La participation publique a toujours désigné avant tout les dispositifs participatifs initiés par les autorités publiques : ces dernières invitent alors les citoyens à donner leur avis sur un thème précis d’action publique. Ce type d’initiative s’inscrit dans le cadre d’un processus décisionnel et vise à orienter les décisions publiques.
Cette définition de la participation publique est toutefois trop restreinte. Des acteurs de la société civile initient également des dispositifs participatifs pour accompagner leurs activités de mobilisation et d’influence : « La participation non initiée par les autorités publiques est lancée et organisée par des citoyens qui se mobilisent indépendamment des institutions formelles de la décision[1] ». Il peut s’agir de promoteurs privés, de groupes d’intérêt ou d’associations qui organisent de façon ponctuelle des forums publics. Par exemple, un promoteur immobilier organise des espaces de participation dans un quartier pour informer les résidents et les consulter sur un projet en cours de développement. Ce type de pratique est même encouragé par les autorités publiques qui voient dans les exercices participatifs des promoteurs une façon de mieux ancrer les projets dans la réalité des quartiers.
Il existe aussi des associations spécialisées dans ce type d’activités qui mettent en place un forum public de façon indépendante ou qui offrent des services de consultance en matière de design et d’organisation de forums de participation publique. On pense notamment à AmericaSpeaks aux États-Unis, à Involve en Grande-Bretagne et à l’Institut du Nouveau Monde au Québec. Il existe ainsi des espaces autonomes de débat public, employant des méthodologies semblables à celles des autorités publiques, ou les renouvelant, mais pour des fins différentes. Pour ces acteurs de la participation publique, le but ultime est d’influencer la décision publique mais aussi de mobiliser une communauté autour d’enjeux communs. En somme, les initiateurs du débat public sont des autorités publiques, mais aussi des acteurs privés et associatifs.
Cette diversification des activités de participation publique accompagne le développement d’une nouvelle expertise : la capacité de concevoir, d’organiser, de promouvoir, d’évaluer et d’expliquer au quotidien la participation publique. La participation publique s’est en fait professionnalisée rapidement dans les dernières décennies, comme en témoignent la création d’associations de professionnels comme l’International Association for Public Participation et les formations données dans les universités ou par des experts de la participation publique. Les initiateurs de débat public ont en effet recours à des professionnels de la participation publique qui ont développé une compétence unique dans le sillon de la reconnaissance progressive de la participation publique. Ces professionnels ont un rôle important dans la mise en oeuvre de la participation publique car ils sont en interaction avec tous les acteurs impliqués dans ce type de procédures (élus, fonctionnaires, citoyens, promoteurs publics ou privés) [2] . En somme, les professionnels de la participation sont au coeur de l’offre en matière participative et de sa transformation. « Tout en adoptant des démarches différentes, ces spécialistes de la participation contribuent à codifier ce champ d’activités, à en promouvoir la nécessité, à imposer l’idée selon laquelle ils réclament des savoir-faire et des instruments spécifiques »[3] .

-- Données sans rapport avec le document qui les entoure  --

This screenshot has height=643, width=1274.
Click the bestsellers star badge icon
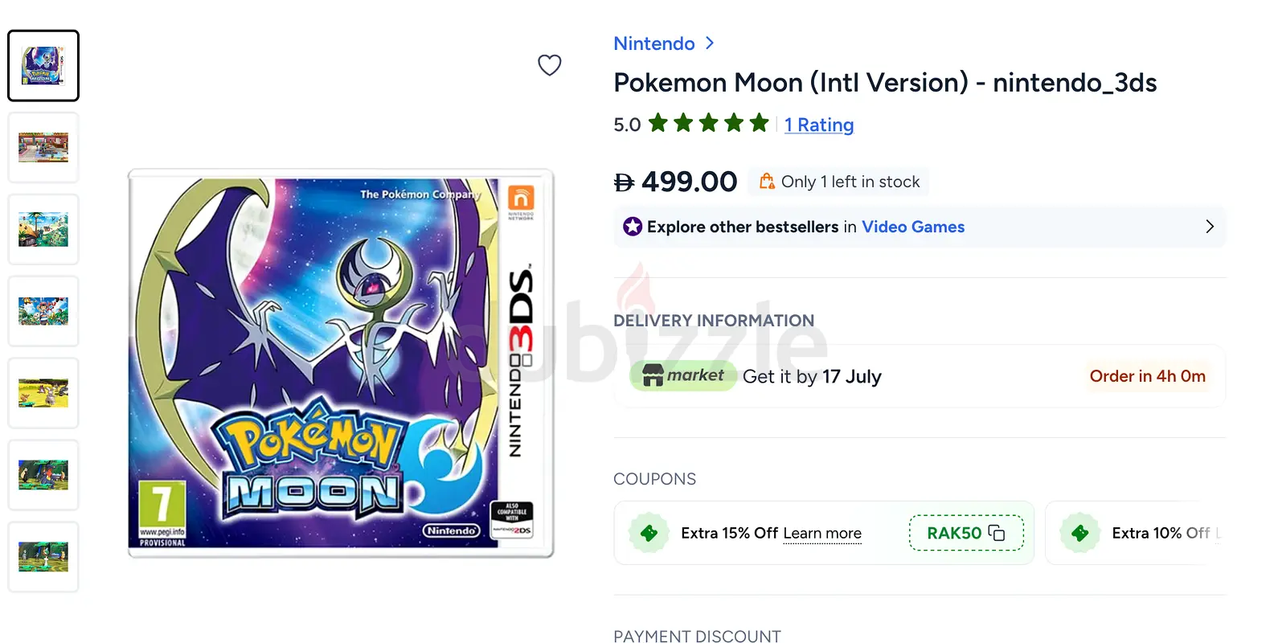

S’intéresser aux acteurs qui initient et organisent la participation publique nous permet de mieux connaître les conditions de négociation du design participatif. La diversification des activités de participation publique révèle un portrait complexe du champ de la participation publique : des professionnels de la participation publique aux approches différentes collaborent à des dispositifs participatifs au design diversifié, initiés soit par des autorités publiques, soit par la société civile.
Ce cahier, qui débute par un exposé des diverses conceptions de la participation publique, dresse un portrait des acteurs concernés par ce milieu (Partie 1). Il traite des défis et des possibilités que représente la professionnalisation de la participation publique (Partie 2). Il se conclut par des recommandations pour favoriser l’élargissement de la participation publique en misant sur une approche participative, réflective, citoyenne et de développement des capacités.